◆ The exercise:
Copy the records word for word, from the line containing "Image resolution: width=1568" through the end of the records, both included. Leave the pictures out of your answer.

++++++++++++++++++++

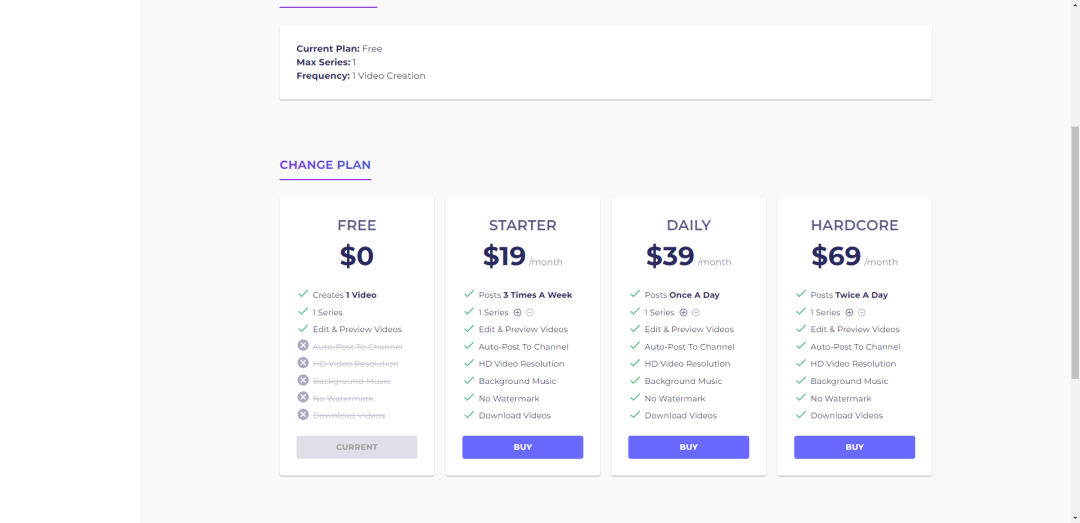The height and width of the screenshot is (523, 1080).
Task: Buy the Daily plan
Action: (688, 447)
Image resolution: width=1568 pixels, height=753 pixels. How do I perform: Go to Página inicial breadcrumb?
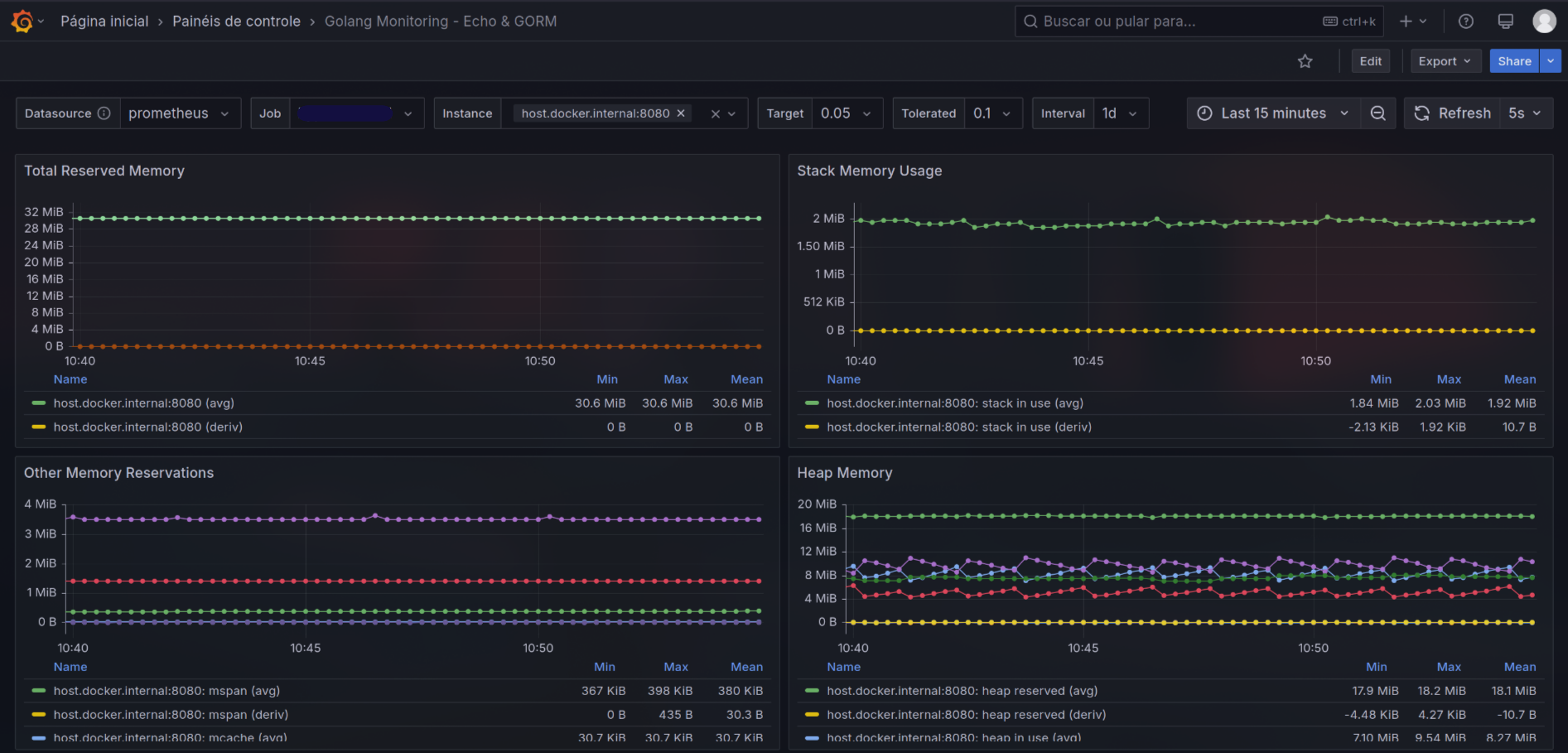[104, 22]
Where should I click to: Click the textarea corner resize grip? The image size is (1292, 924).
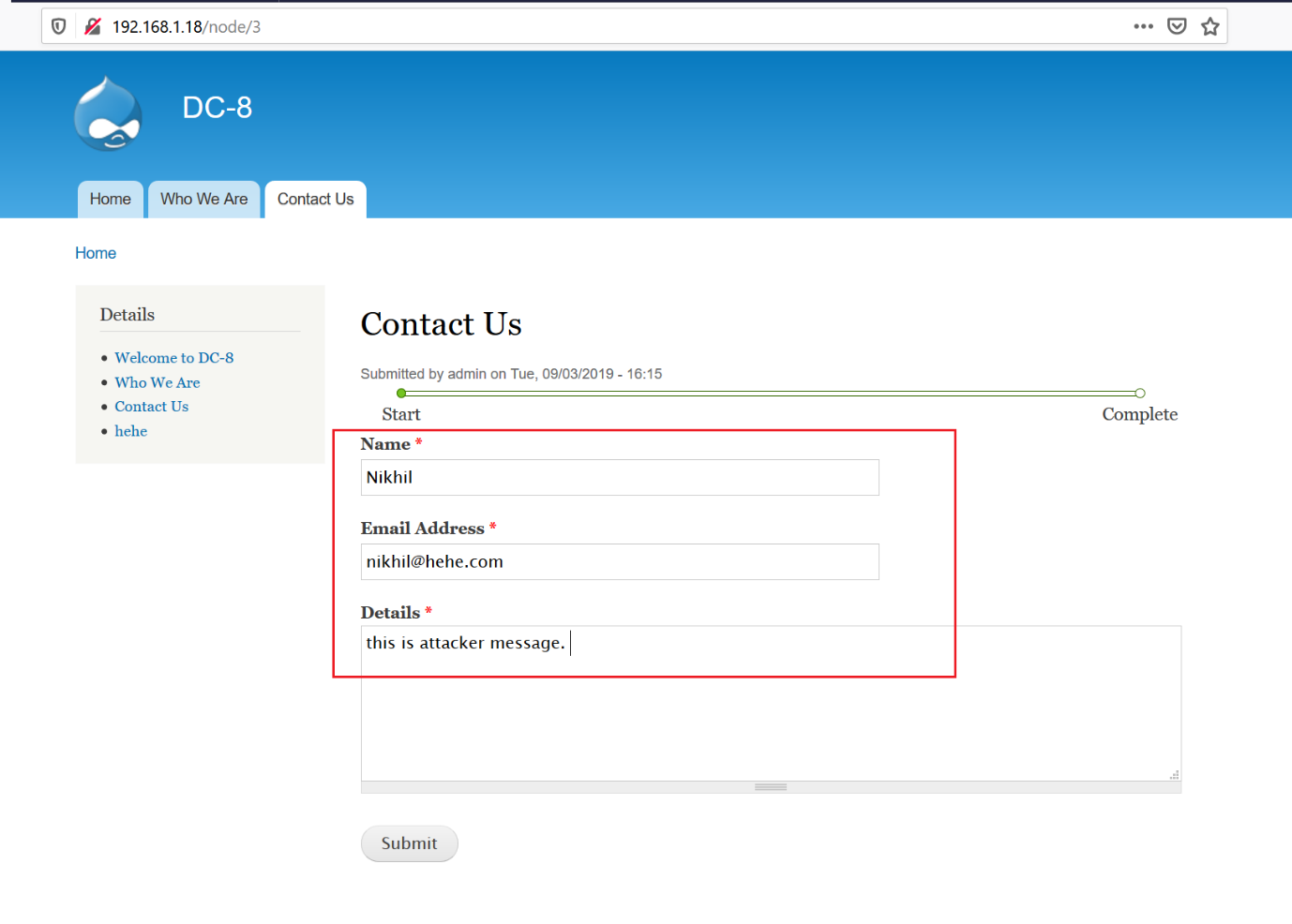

++++++++++++++++++++

◆ The output:
Image resolution: width=1568 pixels, height=753 pixels. How do I perform: Go to Página inicial breadcrumb?
[104, 22]
Where should I click to: Click the textarea corner resize grip? The image size is (1292, 924).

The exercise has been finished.